* START Exercise inputs *
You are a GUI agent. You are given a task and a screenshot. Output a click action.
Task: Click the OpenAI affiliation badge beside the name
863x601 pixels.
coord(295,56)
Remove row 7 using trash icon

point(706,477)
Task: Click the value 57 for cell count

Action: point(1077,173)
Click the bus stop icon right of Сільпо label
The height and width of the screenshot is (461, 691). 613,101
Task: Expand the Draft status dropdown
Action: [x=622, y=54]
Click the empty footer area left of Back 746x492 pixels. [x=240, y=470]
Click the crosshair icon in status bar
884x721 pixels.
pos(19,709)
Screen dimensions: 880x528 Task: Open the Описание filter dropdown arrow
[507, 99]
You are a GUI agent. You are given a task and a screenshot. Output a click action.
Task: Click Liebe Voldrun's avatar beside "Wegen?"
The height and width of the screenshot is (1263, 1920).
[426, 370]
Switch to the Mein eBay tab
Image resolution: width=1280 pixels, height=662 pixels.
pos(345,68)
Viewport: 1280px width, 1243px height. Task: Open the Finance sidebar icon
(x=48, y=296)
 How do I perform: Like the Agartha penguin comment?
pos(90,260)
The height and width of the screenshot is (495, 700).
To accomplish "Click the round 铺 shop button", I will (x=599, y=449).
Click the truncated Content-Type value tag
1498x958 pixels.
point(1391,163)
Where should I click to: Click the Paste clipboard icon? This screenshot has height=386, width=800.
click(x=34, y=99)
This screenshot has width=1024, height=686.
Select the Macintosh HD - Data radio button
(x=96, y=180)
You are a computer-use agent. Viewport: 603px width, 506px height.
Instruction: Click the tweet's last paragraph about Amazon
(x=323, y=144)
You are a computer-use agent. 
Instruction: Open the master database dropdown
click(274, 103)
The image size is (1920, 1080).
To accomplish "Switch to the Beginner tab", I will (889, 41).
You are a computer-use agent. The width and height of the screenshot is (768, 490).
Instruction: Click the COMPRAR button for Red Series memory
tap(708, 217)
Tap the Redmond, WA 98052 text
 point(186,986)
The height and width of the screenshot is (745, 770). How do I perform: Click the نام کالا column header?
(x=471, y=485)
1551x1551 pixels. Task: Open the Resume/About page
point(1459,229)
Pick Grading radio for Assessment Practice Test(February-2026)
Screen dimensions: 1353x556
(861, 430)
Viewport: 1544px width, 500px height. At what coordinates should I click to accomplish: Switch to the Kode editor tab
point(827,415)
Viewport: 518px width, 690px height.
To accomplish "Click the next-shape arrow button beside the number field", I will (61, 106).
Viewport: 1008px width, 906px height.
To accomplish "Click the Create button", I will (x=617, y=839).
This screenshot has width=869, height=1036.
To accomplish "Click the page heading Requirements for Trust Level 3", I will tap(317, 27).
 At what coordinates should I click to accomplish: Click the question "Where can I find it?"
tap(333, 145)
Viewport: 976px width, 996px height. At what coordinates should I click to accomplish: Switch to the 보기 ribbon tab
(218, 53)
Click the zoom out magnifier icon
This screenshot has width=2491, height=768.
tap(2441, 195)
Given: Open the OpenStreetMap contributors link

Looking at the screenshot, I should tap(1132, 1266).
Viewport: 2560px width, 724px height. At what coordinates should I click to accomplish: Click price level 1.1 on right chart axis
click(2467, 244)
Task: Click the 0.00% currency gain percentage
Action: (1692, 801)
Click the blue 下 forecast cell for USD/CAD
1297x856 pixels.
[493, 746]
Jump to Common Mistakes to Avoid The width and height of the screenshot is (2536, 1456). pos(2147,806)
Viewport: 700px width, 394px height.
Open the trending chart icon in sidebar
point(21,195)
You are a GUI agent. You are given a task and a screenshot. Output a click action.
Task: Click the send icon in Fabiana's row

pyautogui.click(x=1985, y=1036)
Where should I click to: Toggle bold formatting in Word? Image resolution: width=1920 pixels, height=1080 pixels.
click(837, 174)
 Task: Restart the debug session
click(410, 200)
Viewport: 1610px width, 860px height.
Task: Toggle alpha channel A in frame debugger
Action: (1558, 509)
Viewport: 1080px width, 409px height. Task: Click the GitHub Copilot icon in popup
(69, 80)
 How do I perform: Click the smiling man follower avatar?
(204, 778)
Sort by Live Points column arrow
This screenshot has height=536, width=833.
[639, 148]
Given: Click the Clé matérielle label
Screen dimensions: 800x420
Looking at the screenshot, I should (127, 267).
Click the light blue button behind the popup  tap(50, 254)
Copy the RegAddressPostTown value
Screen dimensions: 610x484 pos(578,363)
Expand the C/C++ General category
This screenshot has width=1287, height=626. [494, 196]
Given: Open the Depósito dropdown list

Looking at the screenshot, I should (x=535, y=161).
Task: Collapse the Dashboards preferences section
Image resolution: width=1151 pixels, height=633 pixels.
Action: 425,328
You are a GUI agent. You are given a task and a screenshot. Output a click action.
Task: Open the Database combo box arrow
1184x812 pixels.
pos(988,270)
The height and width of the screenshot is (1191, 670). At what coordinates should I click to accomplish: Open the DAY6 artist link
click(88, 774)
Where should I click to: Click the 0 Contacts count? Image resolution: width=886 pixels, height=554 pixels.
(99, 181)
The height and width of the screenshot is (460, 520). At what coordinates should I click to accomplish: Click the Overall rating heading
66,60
* END Exercise inputs *
### Problem
Lay out every line of the records as a numbered list, omitting blank lines.

### Correct answer
1. You are a GUI agent. You are given a task and a screenshot. Output a click action.
2. Task: Click the OpenAI affiliation badge beside the name
3. 863x601 pixels.
4. coord(295,56)
5. Remove row 7 using trash icon
6. point(706,477)
7. Task: Click the value 57 for cell count
8. Action: point(1077,173)
9. Click the bus stop icon right of Сільпо label
10. The height and width of the screenshot is (461, 691). 613,101
11. Task: Expand the Draft status dropdown
12. Action: [x=622, y=54]
13. Click the empty footer area left of Back 746x492 pixels. [x=240, y=470]
14. Click the crosshair icon in status bar
15. 884x721 pixels.
16. pos(19,709)
17. Screen dimensions: 880x528 Task: Open the Описание filter dropdown arrow
18. [507, 99]
19. You are a GUI agent. You are given a task and a screenshot. Output a click action.
20. Task: Click Liebe Voldrun's avatar beside "Wegen?"
21. The height and width of the screenshot is (1263, 1920).
22. [426, 370]
23. Switch to the Mein eBay tab
24. Image resolution: width=1280 pixels, height=662 pixels.
25. pos(345,68)
26. Viewport: 1280px width, 1243px height. Task: Open the Finance sidebar icon
27. (x=48, y=296)
28.  How do I perform: Like the Agartha penguin comment?
29. pos(90,260)
30. The height and width of the screenshot is (495, 700).
31. To accomplish "Click the round 铺 shop button", I will (x=599, y=449).
32. Click the truncated Content-Type value tag
33. 1498x958 pixels.
34. point(1391,163)
35. Where should I click to: Click the Paste clipboard icon? This screenshot has height=386, width=800.
36. click(x=34, y=99)
37. This screenshot has width=1024, height=686.
38. Select the Macintosh HD - Data radio button
39. (x=96, y=180)
40. You are a computer-use agent. Viewport: 603px width, 506px height.
41. Instruction: Click the tweet's last paragraph about Amazon
42. (x=323, y=144)
43. You are a computer-use agent. 
44. Instruction: Open the master database dropdown
45. click(274, 103)
46. The image size is (1920, 1080).
47. To accomplish "Switch to the Beginner tab", I will (889, 41).
48. You are a computer-use agent. The width and height of the screenshot is (768, 490).
49. Instruction: Click the COMPRAR button for Red Series memory
50. tap(708, 217)
51. Tap the Redmond, WA 98052 text
52.  point(186,986)
53. The height and width of the screenshot is (745, 770). How do I perform: Click the نام کالا column header?
54. (x=471, y=485)
55. 1551x1551 pixels. Task: Open the Resume/About page
56. point(1459,229)
57. Pick Grading radio for Assessment Practice Test(February-2026)
58. Screen dimensions: 1353x556
59. (861, 430)
60. Viewport: 1544px width, 500px height. At what coordinates should I click to accomplish: Switch to the Kode editor tab
61. point(827,415)
62. Viewport: 518px width, 690px height.
63. To accomplish "Click the next-shape arrow button beside the number field", I will (61, 106).
64. Viewport: 1008px width, 906px height.
65. To accomplish "Click the Create button", I will (x=617, y=839).
66. This screenshot has width=869, height=1036.
67. To accomplish "Click the page heading Requirements for Trust Level 3", I will tap(317, 27).
68.  At what coordinates should I click to accomplish: Click the question "Where can I find it?"
69. tap(333, 145)
70. Viewport: 976px width, 996px height. At what coordinates should I click to accomplish: Switch to the 보기 ribbon tab
71. (218, 53)
72. Click the zoom out magnifier icon
73. This screenshot has width=2491, height=768.
74. tap(2441, 195)
75. Given: Open the OpenStreetMap contributors link
76. Looking at the screenshot, I should tap(1132, 1266).
77. Viewport: 2560px width, 724px height. At what coordinates should I click to accomplish: Click price level 1.1 on right chart axis
78. click(2467, 244)
79. Task: Click the 0.00% currency gain percentage
80. Action: (1692, 801)
81. Click the blue 下 forecast cell for USD/CAD
82. 1297x856 pixels.
83. [493, 746]
84. Jump to Common Mistakes to Avoid The width and height of the screenshot is (2536, 1456). pos(2147,806)
85. Viewport: 700px width, 394px height.
86. Open the trending chart icon in sidebar
87. point(21,195)
88. You are a GUI agent. You are given a task and a screenshot. Output a click action.
89. Task: Click the send icon in Fabiana's row
90. pyautogui.click(x=1985, y=1036)
91. Where should I click to: Toggle bold formatting in Word? Image resolution: width=1920 pixels, height=1080 pixels.
92. click(837, 174)
93.  Task: Restart the debug session
94. click(410, 200)
95. Viewport: 1610px width, 860px height.
96. Task: Toggle alpha channel A in frame debugger
97. Action: (1558, 509)
98. Viewport: 1080px width, 409px height. Task: Click the GitHub Copilot icon in popup
99. (69, 80)
100.  How do I perform: Click the smiling man follower avatar?
101. (204, 778)
102. Sort by Live Points column arrow
103. This screenshot has height=536, width=833.
104. [639, 148]
105. Given: Click the Clé matérielle label
106. Screen dimensions: 800x420
107. Looking at the screenshot, I should (127, 267).
108. Click the light blue button behind the popup  tap(50, 254)
109. Copy the RegAddressPostTown value
110. Screen dimensions: 610x484 pos(578,363)
111. Expand the C/C++ General category
112. This screenshot has width=1287, height=626. [494, 196]
113. Given: Open the Depósito dropdown list
114. Looking at the screenshot, I should (x=535, y=161).
115. Task: Collapse the Dashboards preferences section
116. Image resolution: width=1151 pixels, height=633 pixels.
117. Action: 425,328
118. You are a GUI agent. You are given a task and a screenshot. Output a click action.
119. Task: Open the Database combo box arrow
120. 1184x812 pixels.
121. pos(988,270)
122. The height and width of the screenshot is (1191, 670). At what coordinates should I click to accomplish: Open the DAY6 artist link
123. click(88, 774)
124. Where should I click to: Click the 0 Contacts count? Image resolution: width=886 pixels, height=554 pixels.
125. (99, 181)
126. The height and width of the screenshot is (460, 520). At what coordinates should I click to accomplish: Click the Overall rating heading
127. 66,60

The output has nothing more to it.